Problem description: Print exactly the lines below between the line holding "Open the Daily Task bookmark folder" and the line holding "Viewport: 980px width, 471px", inclusive, and nothing more.

——————————

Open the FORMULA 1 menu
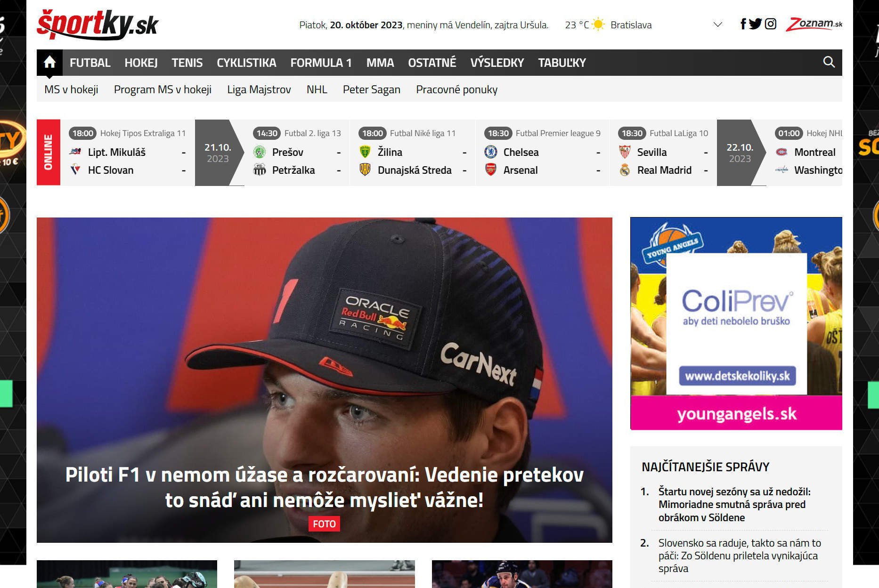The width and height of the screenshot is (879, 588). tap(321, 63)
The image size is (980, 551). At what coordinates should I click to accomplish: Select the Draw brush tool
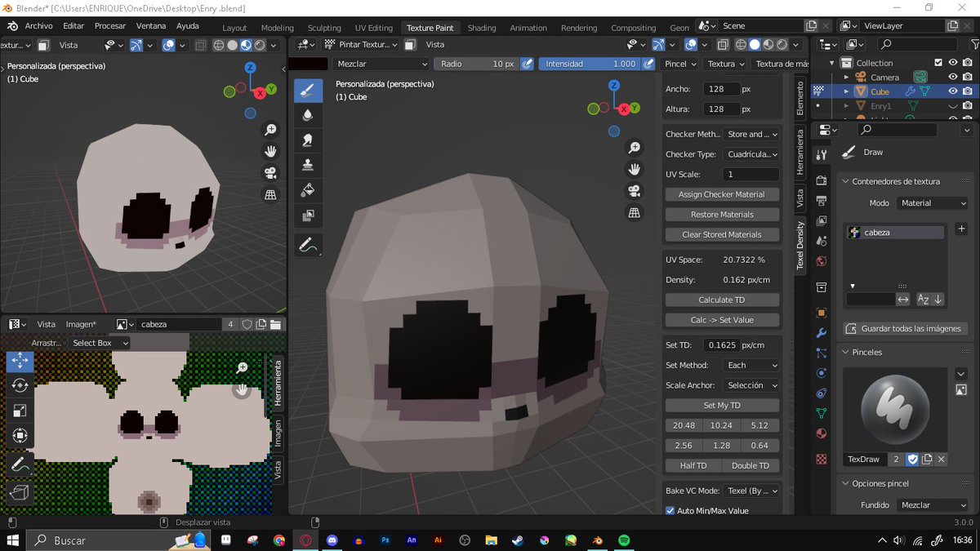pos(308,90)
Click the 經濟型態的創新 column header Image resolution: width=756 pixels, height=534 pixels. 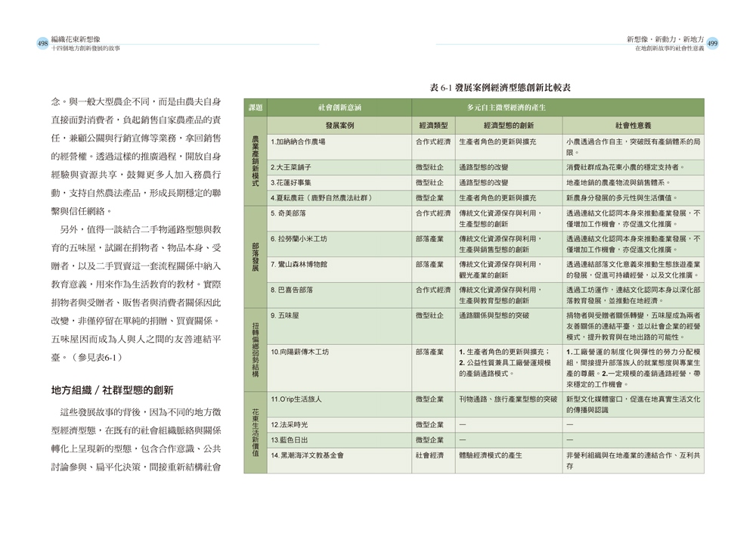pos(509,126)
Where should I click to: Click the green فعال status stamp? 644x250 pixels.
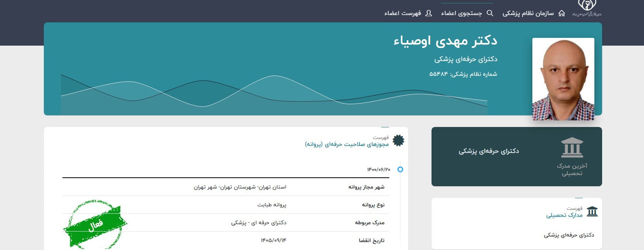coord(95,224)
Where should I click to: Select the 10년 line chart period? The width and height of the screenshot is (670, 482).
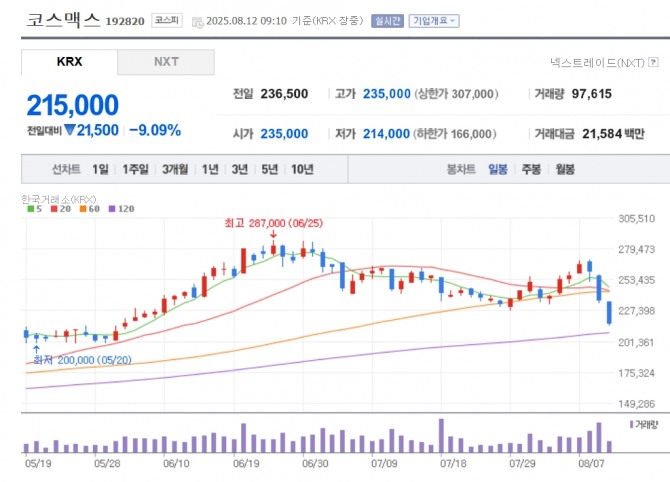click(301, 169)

——————————

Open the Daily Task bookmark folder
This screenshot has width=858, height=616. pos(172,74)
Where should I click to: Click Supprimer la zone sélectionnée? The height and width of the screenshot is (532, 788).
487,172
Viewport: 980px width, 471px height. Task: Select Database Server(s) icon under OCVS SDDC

——————————

Solution for this exercise:
Open the Daily Task bookmark folder
This screenshot has width=858, height=616. pos(172,74)
Where should I click to: Click Supprimer la zone sélectionnée? The height and width of the screenshot is (532, 788).
487,172
Viewport: 980px width, 471px height. Task: Select Database Server(s) icon under OCVS SDDC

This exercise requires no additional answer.